La segunda área son los llamados “científicos robots” o “laboratorios autónomos”. Se trata de sistemas robóticos que utilizan IA para formar nuevas hipótesis con base en el análisis de datos y literatura existentes y luego realizan cientos o miles de experimentos para probar esas hipótesis, en campos tan variados como la biología de sistemas o la ciencia de materiales.
A diferencia de los científicos humanos, los robots tienen menos apego a los resultados previos, reciben menos influencia de sus sesgos y es fácil reproducirlos, que es una característica vital. Pueden ampliar la investigación experimental, desarrollar teorías inesperadas y explorar avenidas que quizá los investigadores humanos no habrían considerado.
Por lo tanto, la idea de que la IA podría transformar la práctica científica es posible. El problema es que la principal barrera es sociológica: solo ocurrirá si los científicos humanos están dispuestos a utilizar esas herramientas y son capaces de hacerlo. Muchos no tienen las habilidades ni la capacitación necesarias; a algunos les preocupa quedarse sin trabajo. Por fortuna, hay señales esperanzadoras. En la actualidad, las herramientas de IA están pasando de ser promovidas por investigadores de IA a ser adoptadas por especialistas de otros campos.
Los gobiernos y los organismos que otorgan financiamiento podrían ayudar si ejercen presión para que se difunda más el uso de estándares comunes que les permitan a los sistemas de IA intercambiar e interpretar resultados de laboratorio y otros datos. También podrían asignar financiamiento a más investigaciones sobre la integración de modelos de IA con robótica de laboratorio y formas de IA distintas de las que se investigan en el sector privado, que le ha apostado casi todos sus chips a sistemas basados en lenguaje como ChatGPT. Formas de IA menos de moda, como el aprendizaje automático basado en modelos, podrían ser más adecuadas para tareas científicas como la formación de hipótesis.
Sumar la parte artificial
En 1665, durante un periodo de rápido progreso científico, el polímata inglés Robert Hooke describió la aparición de nuevos instrumentos científicos como el microscopio y el telescopio como “sumarles órganos artificiales a los naturales”.
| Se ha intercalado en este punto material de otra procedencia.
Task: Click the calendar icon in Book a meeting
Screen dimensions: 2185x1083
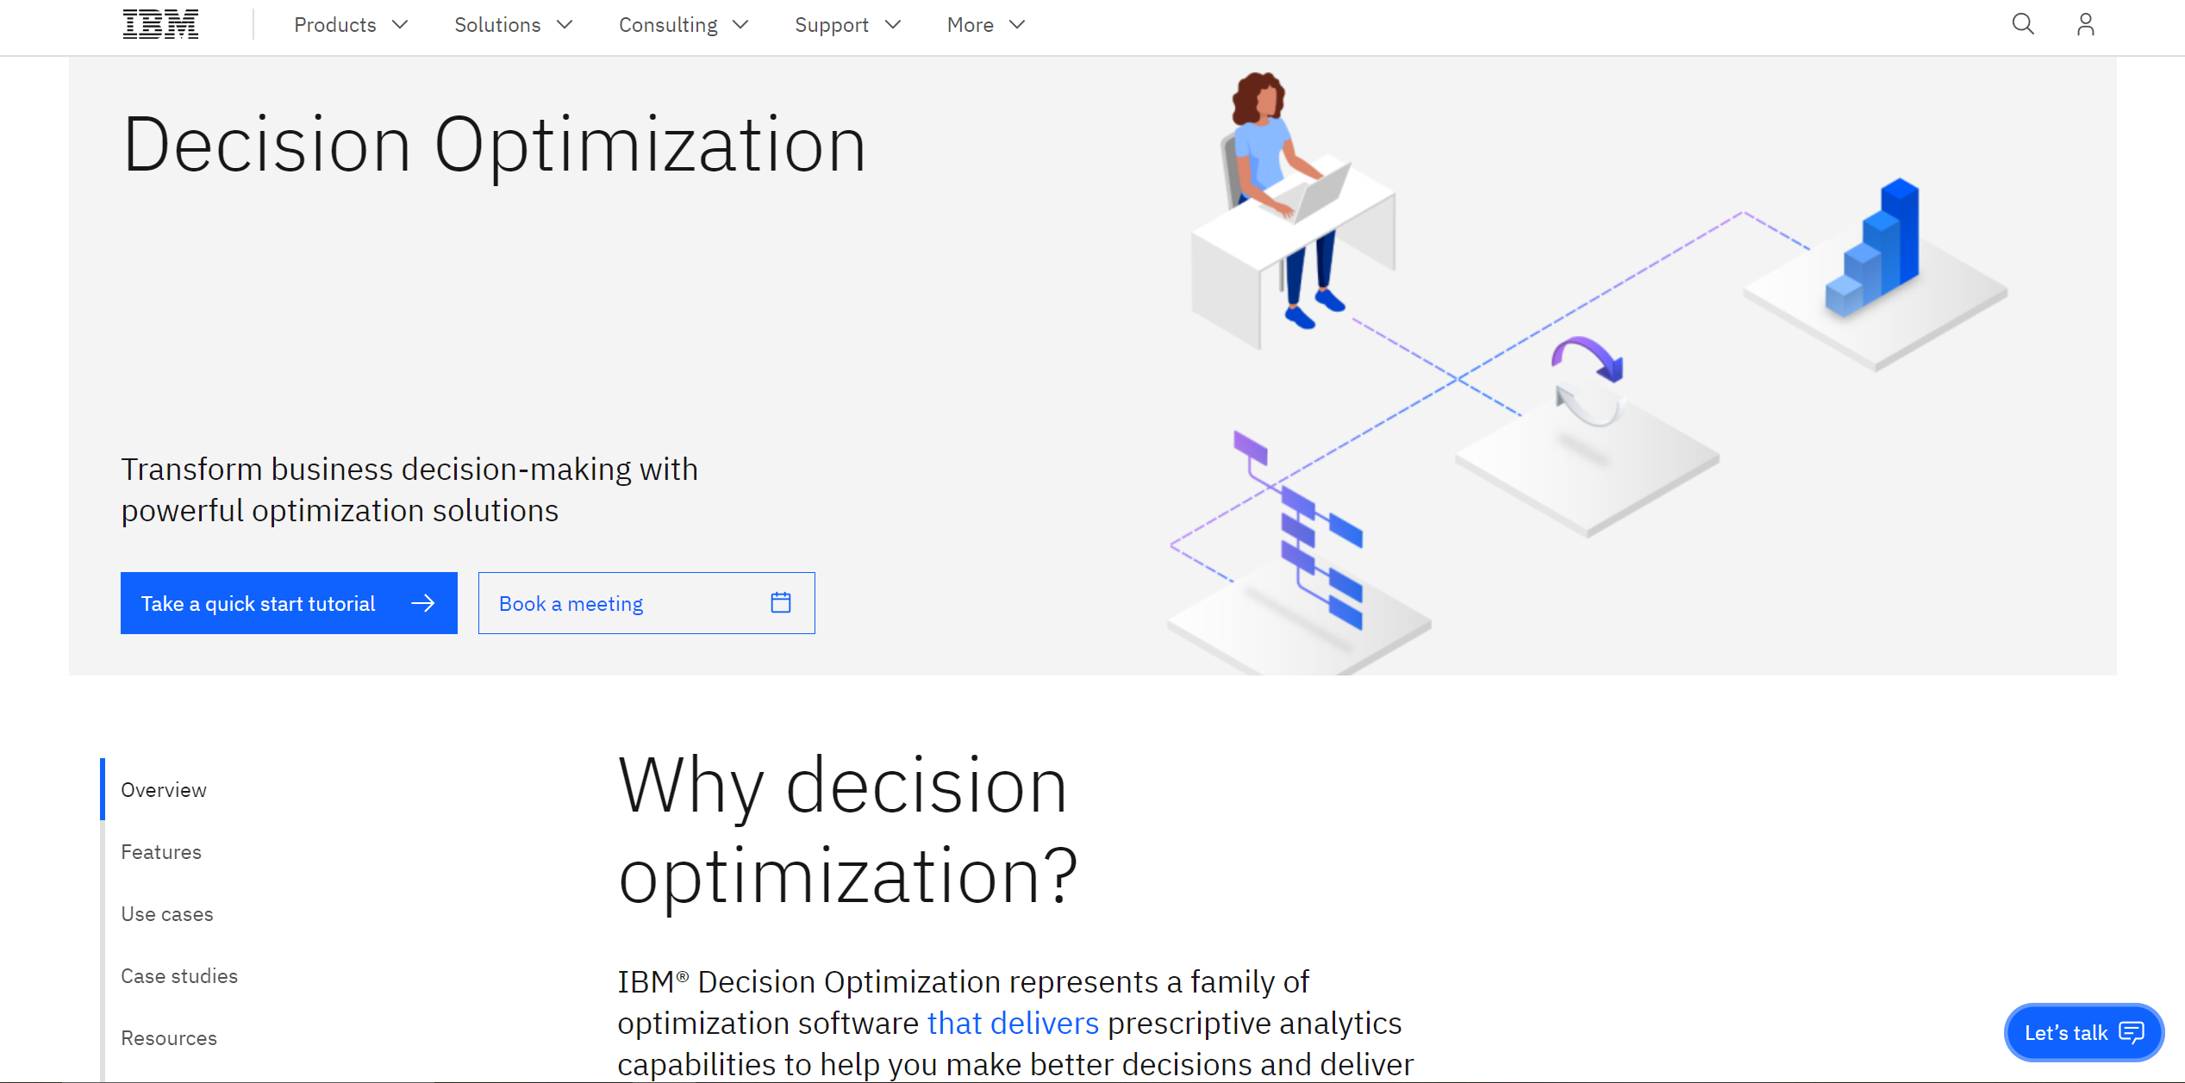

Estas adiciones les permiten a los investigadores explorar áreas que antes eran inaccesibles y descubrir cosas de una nueva manera, “con un beneficio prodigioso para todo tipo de conocimiento útil”. Para los sucesores de Hooke en la era moderna, sumarle inteligencia artificial al juego de herramientas científicas hará lo mismo en los siguientes años… con resultados que transformarán el mundo de manera similar.